The Edmond Sun

November 30, 2009

Bobcat comes to patio door of Edmond home

Kathy Toppins

EDMOND — At 10:30 a.m. Sunday, a bobcat walked up to Stephanie Sallaska’s sliding glass patio door.

The bobcat saw Sallaska and showed no sign of fear. Sallaska lives on wooded acreage northwest of the Bryant Avenue and Covell Road intersection.

When she first saw the bobcat coming from the forest toward her house, Sallaska grabbed her binoculars. As the bobcat came closer, she traded the binoculars for a camera phone.

At one point, she said, the bobcat spent three or four minutes under a privet hedge, appearing to wait for a squirrel or bird attracted to the feeders. “I had to debate whether to witness the ‘Wild Kingdom” or scare it by opening the patio door,” Sallaska said.

She said the birds must have been aware of the bobcat’s presence. The bobcat gave up the hunt and walked across the grass to her patio door. The bobcat stood under a glider on her patio for about 30 seconds. The bobcat then walked on a retaining wall, bringing the animal about eye-level with Sallaska, who was standing in a sunroom built into the earth.

The bobcat moved so slowly, she said, she felt like she was watching in slow motion.
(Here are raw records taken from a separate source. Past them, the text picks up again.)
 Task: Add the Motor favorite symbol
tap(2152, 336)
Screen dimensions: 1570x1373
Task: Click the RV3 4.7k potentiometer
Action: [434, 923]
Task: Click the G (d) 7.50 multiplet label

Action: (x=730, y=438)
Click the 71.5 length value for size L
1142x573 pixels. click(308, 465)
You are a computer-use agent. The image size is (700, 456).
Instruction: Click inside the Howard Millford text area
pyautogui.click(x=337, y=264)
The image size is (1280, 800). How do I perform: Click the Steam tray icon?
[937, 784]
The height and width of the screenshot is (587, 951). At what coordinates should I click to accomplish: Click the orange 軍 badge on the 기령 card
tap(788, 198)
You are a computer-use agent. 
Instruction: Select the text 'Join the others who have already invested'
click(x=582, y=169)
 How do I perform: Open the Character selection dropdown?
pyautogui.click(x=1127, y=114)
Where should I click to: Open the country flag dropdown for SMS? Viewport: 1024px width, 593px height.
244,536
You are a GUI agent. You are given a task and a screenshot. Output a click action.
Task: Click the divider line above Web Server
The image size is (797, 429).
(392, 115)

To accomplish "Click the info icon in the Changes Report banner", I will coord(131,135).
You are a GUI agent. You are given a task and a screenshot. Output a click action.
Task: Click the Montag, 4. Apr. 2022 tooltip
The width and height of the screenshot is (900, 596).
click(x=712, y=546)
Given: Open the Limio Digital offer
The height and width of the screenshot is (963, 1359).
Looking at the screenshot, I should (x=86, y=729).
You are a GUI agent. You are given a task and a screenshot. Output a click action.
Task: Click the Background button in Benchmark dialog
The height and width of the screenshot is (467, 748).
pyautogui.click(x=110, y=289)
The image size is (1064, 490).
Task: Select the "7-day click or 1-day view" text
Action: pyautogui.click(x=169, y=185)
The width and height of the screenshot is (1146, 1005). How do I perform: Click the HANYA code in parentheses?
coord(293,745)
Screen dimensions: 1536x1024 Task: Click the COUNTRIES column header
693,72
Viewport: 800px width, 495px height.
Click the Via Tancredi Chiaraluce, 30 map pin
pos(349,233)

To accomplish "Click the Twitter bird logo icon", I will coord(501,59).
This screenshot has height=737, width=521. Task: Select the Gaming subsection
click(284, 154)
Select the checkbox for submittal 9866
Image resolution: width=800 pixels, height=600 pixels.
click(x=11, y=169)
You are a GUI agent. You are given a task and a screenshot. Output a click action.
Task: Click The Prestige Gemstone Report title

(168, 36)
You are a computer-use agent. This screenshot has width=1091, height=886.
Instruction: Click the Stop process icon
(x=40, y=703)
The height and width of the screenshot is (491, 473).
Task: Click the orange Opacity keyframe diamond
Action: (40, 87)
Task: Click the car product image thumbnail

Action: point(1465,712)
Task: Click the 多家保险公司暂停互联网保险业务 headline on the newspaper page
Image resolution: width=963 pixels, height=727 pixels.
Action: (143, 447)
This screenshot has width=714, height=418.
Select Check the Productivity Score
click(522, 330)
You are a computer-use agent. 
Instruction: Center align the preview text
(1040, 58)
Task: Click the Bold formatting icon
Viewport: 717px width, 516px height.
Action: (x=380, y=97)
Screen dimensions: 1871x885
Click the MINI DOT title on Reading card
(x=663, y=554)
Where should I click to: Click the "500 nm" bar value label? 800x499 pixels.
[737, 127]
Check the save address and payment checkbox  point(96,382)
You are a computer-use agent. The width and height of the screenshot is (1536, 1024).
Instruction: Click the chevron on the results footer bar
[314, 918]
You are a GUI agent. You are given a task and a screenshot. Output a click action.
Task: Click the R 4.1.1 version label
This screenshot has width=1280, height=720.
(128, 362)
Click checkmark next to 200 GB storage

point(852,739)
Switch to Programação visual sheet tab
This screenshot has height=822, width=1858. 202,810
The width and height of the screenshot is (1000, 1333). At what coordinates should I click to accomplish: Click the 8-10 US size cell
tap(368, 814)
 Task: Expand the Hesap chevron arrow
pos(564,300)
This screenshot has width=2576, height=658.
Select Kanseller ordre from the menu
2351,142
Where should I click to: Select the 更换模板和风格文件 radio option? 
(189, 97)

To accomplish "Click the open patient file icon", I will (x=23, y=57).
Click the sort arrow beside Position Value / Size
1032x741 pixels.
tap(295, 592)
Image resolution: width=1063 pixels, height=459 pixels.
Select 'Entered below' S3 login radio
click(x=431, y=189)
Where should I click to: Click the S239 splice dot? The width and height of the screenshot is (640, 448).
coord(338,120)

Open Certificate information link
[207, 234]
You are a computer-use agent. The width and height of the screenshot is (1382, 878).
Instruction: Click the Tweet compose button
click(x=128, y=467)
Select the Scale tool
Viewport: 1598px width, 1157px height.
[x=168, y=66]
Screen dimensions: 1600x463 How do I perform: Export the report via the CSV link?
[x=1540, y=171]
The bobcat eventually was aware of her presence, Sallaska said.

“It occasionally looked at me,” but did not run away, she said.

She estimated the bobcat weighed 25-30 pounds and the top of its head was about 20 inches from the ground. “The most striking things were the hair over its ears and the fur curling out underneath its neck,” she said. The bobcat made no noise, “but that tail was going like crazy,” Sallaska said.

Her two dogs slept in the sunroom, unaware of their visitor. She said the dogs typically bark “when the air moves,” so she was surprised by their lack of response.

About a half an hour earlier, on the same cloudy morning, she saw a bobcat with a dead squirrel or rabbit in its mouth head into the forest behind her house.

Sallaska bought her Edmond home three months ago and said she has been seeing bobcats for the past 10 weeks, usually around mid-morning. “One morning, I saw two of them together; it looked like a parent and a child,” she said. Her first bobcat sighting was at dusk.

Sallaska works from 4 a.m. to 10:15 a.m. out of her home. With new windows, the Oklahoma master naturalist spends a lot of time watching the wildlife on her property. She also cut trails in the forest behind her house that she now suspects might be used as a bobcat crossing.

“I didn’t know I was sharing them,” she said.

Jim Fish, Edmond Animal Welfare supervisor, said, “We get calls probably every week to two weeks on bobcat sightings. What goes unreported is how many domestic cats are being carried away and killed by the bobcats.”

As civilization and bobcat habitats abut, he said, bobcats are becoming accustomed to the presence of people.

“They’re becoming more and more bold,” Fish said. He predicted Edmond residents will see more bobcats jumping over fences into yards, putting even small dogs at risk.

Bobcats, he said, can very easily hide in brush or low trees. The best way to keep small pets safe, he said, is to keep them inside or stay with them when they need to go outside. He recommended that pet owners “think like a guardian, because there’s a lot of danger out there.”